We walked around the island and had some cute kids entertain us before walking back to the house and getting a Malay cooked dinner of rise, chicken and dried fish. Our hostess told us about the simple life in the village and said she couldn't imagine a safer place; she never locks the door to her house.


Pouring sand from the ground with a smashed coconut in to a bucket is a fun game!

The "simple life" intrigues me, but unfortunately we could only stay for one night. The next day we woke up early to make our way back into town and take the bus to our next destination. After months in India, I was in need of a vacation and that's what Malaysia was all about. Next stop: turquoise water and giant sea turtles!

Aug 6, 2012

Ghost Town Calcutta


I didn’t know a lot about Calcutta when arriving there, but I had heard a lot of bad things about it. Words like “intense”, “dirty” and “nothing there to see” sounded oddly familiar. So then why go? A good friend of mine from college was from Calcutta and he convinced me it’s a great city and it was also my exit point from India for continued journeys through Malaysia and Singapore. As a result, when I finally felt well enough to travel after my ultra-horrible sickness in Varanasi, we packed our bags and took the 15-hour overnight train to Calcutta.

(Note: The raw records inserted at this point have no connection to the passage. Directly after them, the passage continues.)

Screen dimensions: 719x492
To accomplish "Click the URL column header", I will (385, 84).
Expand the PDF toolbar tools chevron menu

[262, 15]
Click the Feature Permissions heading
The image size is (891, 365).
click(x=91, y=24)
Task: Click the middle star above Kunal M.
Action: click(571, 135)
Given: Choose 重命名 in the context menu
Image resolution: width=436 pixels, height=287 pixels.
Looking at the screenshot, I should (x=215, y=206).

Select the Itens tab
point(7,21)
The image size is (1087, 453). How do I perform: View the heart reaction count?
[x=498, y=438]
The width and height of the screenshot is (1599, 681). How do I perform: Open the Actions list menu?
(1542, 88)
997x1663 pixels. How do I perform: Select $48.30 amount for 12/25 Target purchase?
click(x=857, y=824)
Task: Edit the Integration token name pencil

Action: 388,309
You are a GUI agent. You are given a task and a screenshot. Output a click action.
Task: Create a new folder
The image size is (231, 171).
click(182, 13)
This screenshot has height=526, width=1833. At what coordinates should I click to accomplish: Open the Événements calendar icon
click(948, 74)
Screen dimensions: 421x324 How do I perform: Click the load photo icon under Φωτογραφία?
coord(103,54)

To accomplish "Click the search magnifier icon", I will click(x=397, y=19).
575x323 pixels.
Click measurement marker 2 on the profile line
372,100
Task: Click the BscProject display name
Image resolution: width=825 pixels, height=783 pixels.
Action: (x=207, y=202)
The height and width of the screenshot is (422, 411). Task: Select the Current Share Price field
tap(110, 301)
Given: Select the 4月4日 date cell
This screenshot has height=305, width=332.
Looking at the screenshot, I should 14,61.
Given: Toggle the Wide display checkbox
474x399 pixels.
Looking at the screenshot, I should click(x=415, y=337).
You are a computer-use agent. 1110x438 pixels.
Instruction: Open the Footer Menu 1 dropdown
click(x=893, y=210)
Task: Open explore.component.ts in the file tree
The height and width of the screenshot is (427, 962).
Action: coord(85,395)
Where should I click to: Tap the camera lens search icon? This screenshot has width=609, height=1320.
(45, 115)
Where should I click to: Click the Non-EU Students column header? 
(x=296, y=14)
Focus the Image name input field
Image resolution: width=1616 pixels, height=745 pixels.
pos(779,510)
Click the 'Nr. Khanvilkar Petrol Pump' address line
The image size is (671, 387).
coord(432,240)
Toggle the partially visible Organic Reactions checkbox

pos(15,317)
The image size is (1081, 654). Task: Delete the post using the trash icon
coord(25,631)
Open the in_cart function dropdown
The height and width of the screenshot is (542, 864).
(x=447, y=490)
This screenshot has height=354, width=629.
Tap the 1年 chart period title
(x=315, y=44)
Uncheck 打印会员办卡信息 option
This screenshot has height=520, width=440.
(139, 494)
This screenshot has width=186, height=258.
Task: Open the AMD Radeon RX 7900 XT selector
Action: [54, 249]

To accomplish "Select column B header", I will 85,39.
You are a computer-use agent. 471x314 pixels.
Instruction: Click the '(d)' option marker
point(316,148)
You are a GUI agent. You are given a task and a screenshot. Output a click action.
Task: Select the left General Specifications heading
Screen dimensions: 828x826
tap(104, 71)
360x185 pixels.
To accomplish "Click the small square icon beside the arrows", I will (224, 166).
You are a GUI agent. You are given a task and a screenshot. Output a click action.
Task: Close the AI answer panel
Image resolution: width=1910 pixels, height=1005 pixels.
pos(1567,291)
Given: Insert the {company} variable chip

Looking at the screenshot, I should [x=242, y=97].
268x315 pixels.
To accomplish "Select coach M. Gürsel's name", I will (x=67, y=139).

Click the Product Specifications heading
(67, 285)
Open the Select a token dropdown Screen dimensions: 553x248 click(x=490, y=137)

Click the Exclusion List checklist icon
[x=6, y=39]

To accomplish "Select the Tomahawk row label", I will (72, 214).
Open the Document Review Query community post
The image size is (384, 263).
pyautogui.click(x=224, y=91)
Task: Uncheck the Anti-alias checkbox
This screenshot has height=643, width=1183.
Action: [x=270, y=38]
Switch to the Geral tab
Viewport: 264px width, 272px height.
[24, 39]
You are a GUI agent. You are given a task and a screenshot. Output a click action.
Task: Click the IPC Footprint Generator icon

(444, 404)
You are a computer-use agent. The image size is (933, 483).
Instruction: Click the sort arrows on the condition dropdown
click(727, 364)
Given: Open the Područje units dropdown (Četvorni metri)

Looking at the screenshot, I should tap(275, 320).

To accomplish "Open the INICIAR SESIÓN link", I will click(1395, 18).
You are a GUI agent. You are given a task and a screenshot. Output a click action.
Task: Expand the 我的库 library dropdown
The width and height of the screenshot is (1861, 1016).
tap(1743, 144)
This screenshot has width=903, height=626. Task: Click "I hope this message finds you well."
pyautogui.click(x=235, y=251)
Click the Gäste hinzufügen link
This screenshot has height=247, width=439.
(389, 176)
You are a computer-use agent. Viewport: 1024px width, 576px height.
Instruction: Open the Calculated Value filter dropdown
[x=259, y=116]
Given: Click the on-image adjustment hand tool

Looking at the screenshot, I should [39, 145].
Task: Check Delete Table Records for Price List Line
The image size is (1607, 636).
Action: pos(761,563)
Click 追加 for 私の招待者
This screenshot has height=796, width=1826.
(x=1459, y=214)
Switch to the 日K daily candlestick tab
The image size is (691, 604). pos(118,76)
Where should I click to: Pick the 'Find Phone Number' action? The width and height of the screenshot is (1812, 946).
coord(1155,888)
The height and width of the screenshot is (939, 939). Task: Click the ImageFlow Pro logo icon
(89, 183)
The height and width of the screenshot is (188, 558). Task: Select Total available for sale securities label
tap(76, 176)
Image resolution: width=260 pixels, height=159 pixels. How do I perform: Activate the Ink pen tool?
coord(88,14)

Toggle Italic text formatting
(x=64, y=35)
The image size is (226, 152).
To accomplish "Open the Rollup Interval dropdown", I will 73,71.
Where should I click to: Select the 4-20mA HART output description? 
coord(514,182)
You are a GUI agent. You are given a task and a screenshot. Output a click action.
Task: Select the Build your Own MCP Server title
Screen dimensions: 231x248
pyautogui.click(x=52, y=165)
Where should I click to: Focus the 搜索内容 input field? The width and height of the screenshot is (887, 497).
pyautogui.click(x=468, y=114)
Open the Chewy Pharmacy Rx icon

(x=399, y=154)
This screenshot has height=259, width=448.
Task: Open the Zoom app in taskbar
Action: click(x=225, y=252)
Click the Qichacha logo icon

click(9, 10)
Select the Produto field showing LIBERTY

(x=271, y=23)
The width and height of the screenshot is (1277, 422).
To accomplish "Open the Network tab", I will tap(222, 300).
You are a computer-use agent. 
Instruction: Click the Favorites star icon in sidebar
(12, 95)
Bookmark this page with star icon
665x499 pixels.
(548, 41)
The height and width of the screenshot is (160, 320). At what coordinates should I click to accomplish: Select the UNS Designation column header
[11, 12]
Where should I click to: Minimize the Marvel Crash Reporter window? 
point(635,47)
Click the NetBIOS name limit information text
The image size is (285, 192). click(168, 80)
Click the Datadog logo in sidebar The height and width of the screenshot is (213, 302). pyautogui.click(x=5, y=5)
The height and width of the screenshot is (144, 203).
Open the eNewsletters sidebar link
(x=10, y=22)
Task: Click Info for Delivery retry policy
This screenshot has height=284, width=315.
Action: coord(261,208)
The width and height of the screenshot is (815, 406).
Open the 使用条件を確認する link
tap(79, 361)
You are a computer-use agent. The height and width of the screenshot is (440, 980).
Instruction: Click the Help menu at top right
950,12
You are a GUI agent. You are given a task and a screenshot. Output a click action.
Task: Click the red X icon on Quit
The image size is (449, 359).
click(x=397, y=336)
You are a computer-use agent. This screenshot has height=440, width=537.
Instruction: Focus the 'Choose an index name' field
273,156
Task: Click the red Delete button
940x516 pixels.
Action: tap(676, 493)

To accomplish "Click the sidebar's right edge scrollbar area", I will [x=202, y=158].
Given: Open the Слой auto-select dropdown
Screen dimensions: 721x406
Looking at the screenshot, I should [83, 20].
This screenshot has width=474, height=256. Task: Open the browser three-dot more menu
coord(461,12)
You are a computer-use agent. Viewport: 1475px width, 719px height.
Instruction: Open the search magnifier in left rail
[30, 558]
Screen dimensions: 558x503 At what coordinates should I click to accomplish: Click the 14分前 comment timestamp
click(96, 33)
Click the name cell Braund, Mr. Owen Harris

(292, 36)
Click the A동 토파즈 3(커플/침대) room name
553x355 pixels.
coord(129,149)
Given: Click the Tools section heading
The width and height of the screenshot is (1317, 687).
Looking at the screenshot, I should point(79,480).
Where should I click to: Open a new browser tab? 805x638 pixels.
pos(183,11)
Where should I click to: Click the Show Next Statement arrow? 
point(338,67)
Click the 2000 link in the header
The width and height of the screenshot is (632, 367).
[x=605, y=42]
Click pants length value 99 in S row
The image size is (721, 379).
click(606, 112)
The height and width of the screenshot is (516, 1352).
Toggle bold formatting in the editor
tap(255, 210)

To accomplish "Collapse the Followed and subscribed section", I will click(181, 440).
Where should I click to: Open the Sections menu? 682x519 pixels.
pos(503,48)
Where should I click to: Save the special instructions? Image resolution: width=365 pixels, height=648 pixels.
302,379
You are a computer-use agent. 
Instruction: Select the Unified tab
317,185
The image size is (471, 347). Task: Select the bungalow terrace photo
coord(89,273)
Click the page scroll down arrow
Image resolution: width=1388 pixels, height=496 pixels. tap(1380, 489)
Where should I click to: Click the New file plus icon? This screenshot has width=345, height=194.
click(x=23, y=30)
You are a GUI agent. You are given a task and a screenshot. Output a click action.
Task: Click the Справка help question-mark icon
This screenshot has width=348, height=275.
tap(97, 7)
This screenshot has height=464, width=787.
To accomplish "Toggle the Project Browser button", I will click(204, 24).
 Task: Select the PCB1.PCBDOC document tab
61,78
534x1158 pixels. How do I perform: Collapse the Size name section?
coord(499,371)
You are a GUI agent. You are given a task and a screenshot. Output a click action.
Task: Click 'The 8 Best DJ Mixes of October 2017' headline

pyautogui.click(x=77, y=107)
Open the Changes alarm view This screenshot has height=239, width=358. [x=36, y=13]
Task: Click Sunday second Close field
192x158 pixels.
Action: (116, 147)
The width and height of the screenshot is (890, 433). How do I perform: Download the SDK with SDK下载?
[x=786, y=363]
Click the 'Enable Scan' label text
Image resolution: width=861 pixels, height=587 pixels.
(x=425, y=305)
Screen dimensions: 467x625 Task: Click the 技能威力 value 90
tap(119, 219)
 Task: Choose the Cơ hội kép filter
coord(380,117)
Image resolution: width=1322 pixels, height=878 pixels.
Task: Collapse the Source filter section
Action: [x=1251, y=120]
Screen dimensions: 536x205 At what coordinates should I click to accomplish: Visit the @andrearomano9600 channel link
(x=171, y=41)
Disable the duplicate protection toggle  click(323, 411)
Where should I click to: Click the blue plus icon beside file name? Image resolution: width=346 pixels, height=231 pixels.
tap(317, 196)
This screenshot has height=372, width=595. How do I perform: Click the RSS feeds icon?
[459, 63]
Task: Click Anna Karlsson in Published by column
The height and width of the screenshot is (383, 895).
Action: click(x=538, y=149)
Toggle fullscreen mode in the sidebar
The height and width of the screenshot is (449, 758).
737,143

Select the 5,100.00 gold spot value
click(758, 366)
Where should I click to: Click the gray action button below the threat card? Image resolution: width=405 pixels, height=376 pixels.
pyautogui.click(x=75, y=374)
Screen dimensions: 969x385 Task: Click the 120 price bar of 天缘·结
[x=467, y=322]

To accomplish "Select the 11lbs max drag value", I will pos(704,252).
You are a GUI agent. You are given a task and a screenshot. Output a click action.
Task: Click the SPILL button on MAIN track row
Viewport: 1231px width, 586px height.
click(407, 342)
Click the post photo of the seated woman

Tired, but happy, travelers after a fabulous overnight transit.

When we got off the train we were prepared for a brutal attack from countless rickshaw drivers, but there were none. After a few minutes of walking, we found the ferry to the city and got our 5 or so rupee tickets (that were thrown on the ground after inspection) and boarded the ferry. I now knew I would like this city. Perhaps because of my continuous love affair with big bodies of water or perhaps because the city looked oddly modern from a far. But wait a minute; Calcutta is supposed to be a dirty city filled with history, isn’t it?
After the ferry ride, we learned rickshaws are hard to find and took the more luxurious and expensive alternative of a yellow cab. He kindly drove us to Sudder Street, the backpacker area in Calcutta, and after checking a few hostels we settled with a 350 rupee room that we quickly renamed “Jail”.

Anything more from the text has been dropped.